Surgical intern here... our schedule "works" within the new limitations but sucks pretty badly.
Night float system. Day shift 6am - 7pm. Night shift 6pm - 7am. There's supposed to be a half hour overlap in the AM/PM for signout, half hour for rounds. Both 'terns rounds in the morning - night shift 'tern puts in orders, day shift 'tern writes notes and organizes floor work for the day. Monthly schedule is generally 3 weeks on days, 1 week on nights, 1 weekend on days, 1 weekend on nights, one golden weekend.
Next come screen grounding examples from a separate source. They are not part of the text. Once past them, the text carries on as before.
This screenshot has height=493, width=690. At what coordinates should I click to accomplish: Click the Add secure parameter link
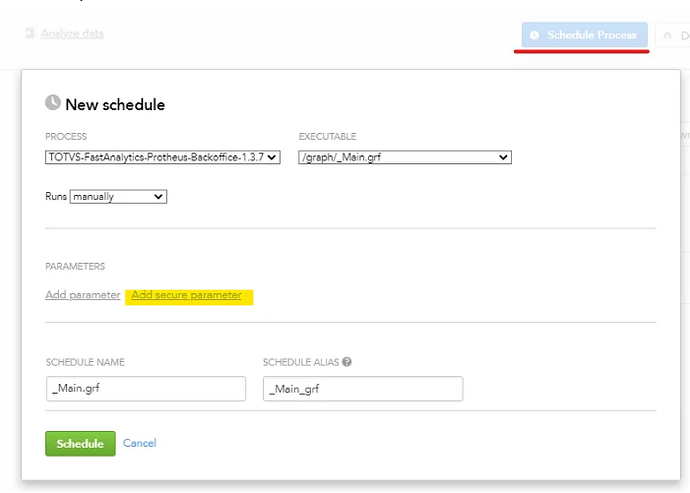tap(187, 295)
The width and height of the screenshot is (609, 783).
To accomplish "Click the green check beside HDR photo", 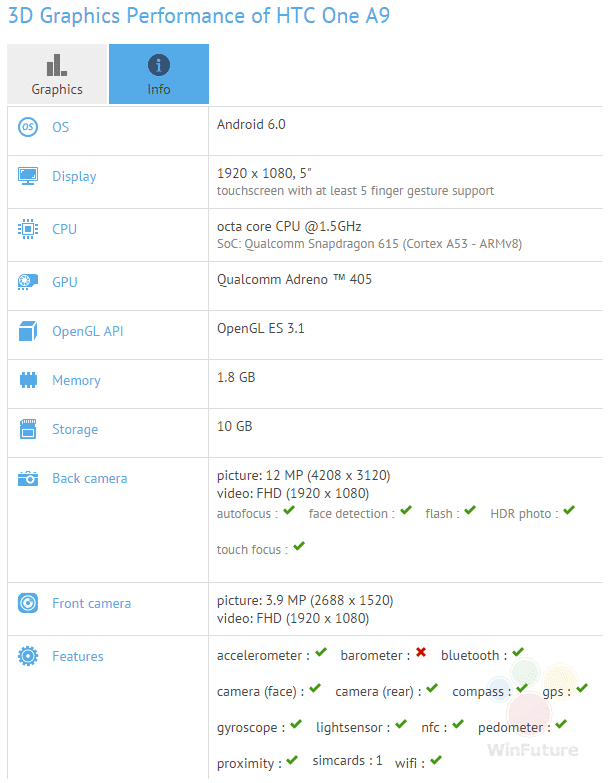I will click(569, 510).
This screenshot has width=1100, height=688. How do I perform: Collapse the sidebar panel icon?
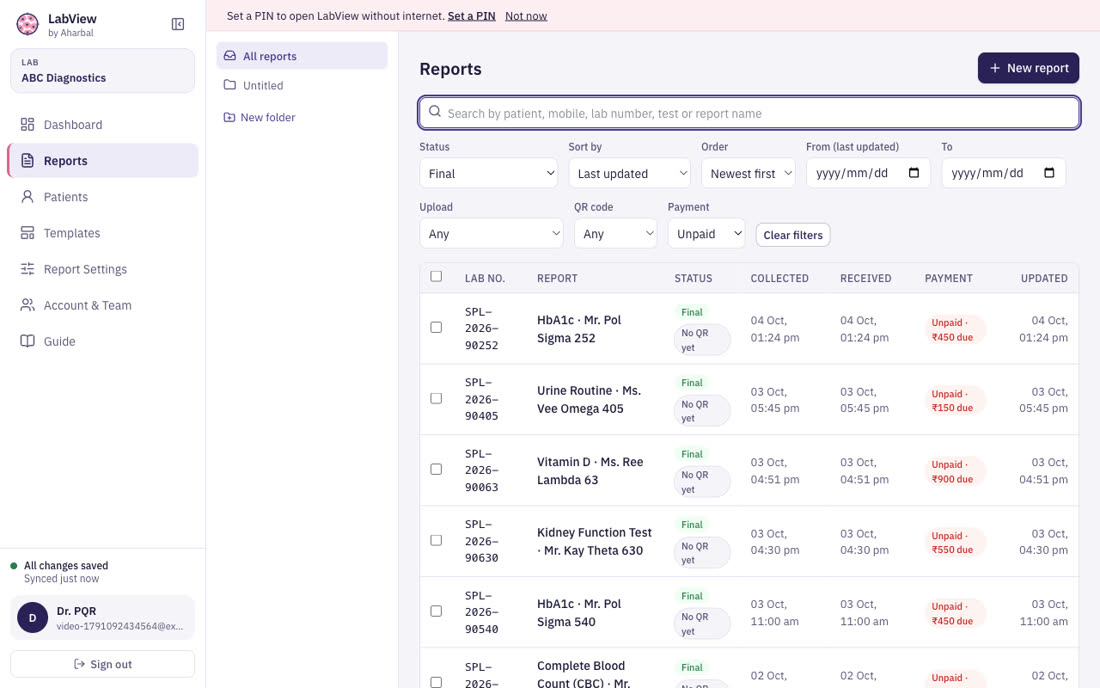coord(177,25)
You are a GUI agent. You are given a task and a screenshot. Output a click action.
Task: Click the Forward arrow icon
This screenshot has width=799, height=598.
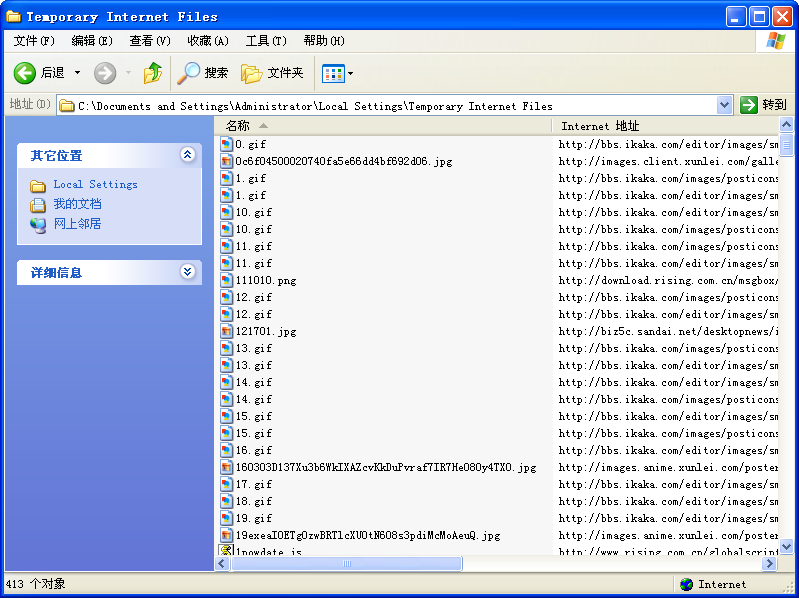point(105,73)
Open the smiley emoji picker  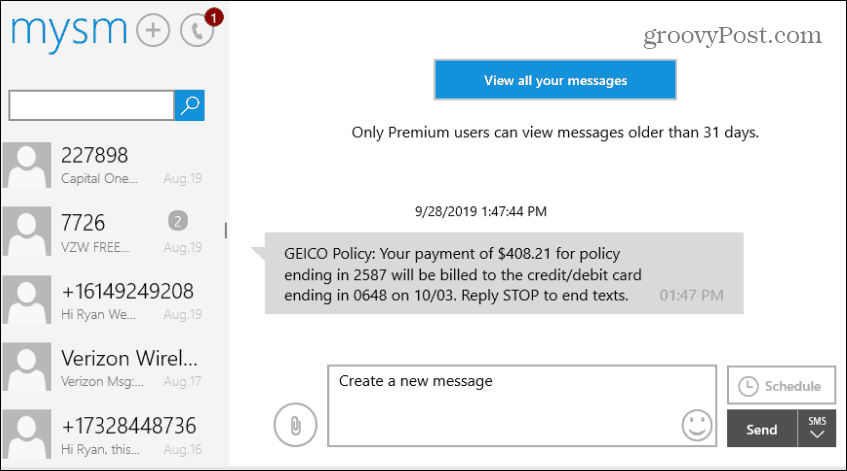pyautogui.click(x=697, y=425)
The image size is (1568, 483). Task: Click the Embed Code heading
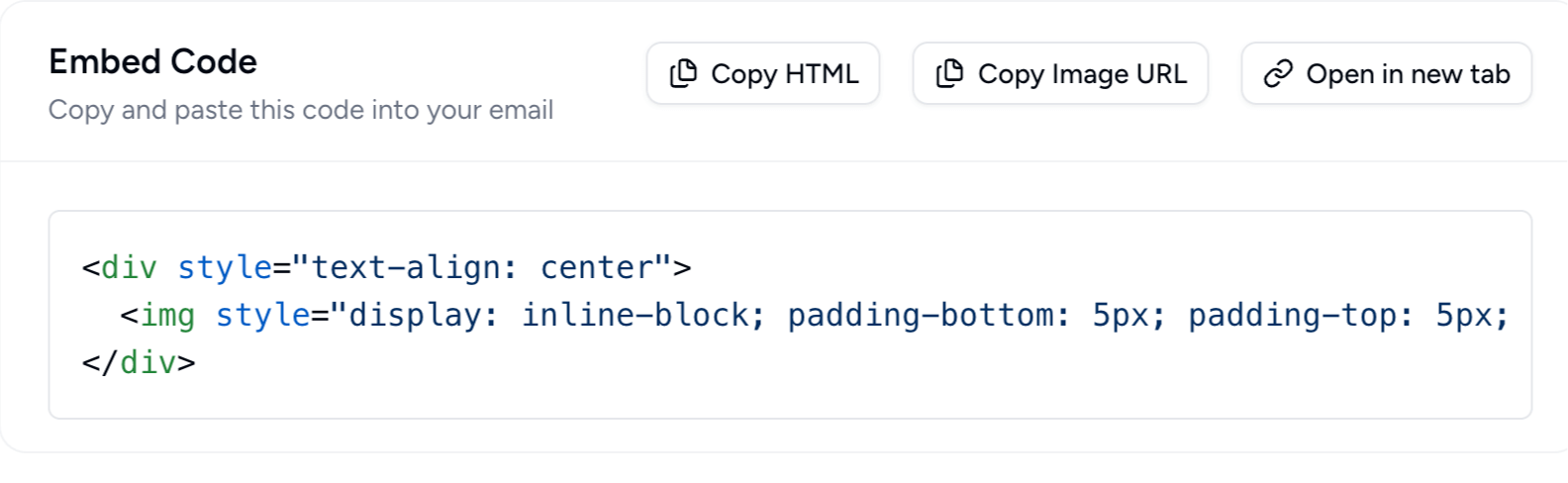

The issue that has come up is that no surgical service ever rounds at 6:30. We're told the expectation is that if the chief wants to round earlier than 6:30 am, the day intern is supposed to get there early enough to sign out and pre-round. Well on conference days and early OR days or busy service days (typically 3 or 4 days a week), we often round at 5:30. Which means getting in at 4:45-5am as the day intern. If you do 6 13's in a week you're already at 78 hours, so add in a couple days of coming in early and most of us have been over 80 pretty easily already. Not to mention is PM rounds run late you're not always out at 7pm on the dot. They've tried to mitigate this by having the night intern do the pre-rounding, but then as the day intern you don't know you patients as well. We're supposed to get 5 days off a month, but two of those are DOMAs when you're switching between night and days or vice versa.
Like I said, it "works", it just sucks. Would love to have a post-call day or two. We're told we're supposed to be "working" on nights, but none of the ancillary staff is, so besides the occasional admit and putting out a few fires, you're bored a lot. Once I get comfortable working up chest pain, fiddling with hypotension, etc those days are going to be of no educational benefit to me.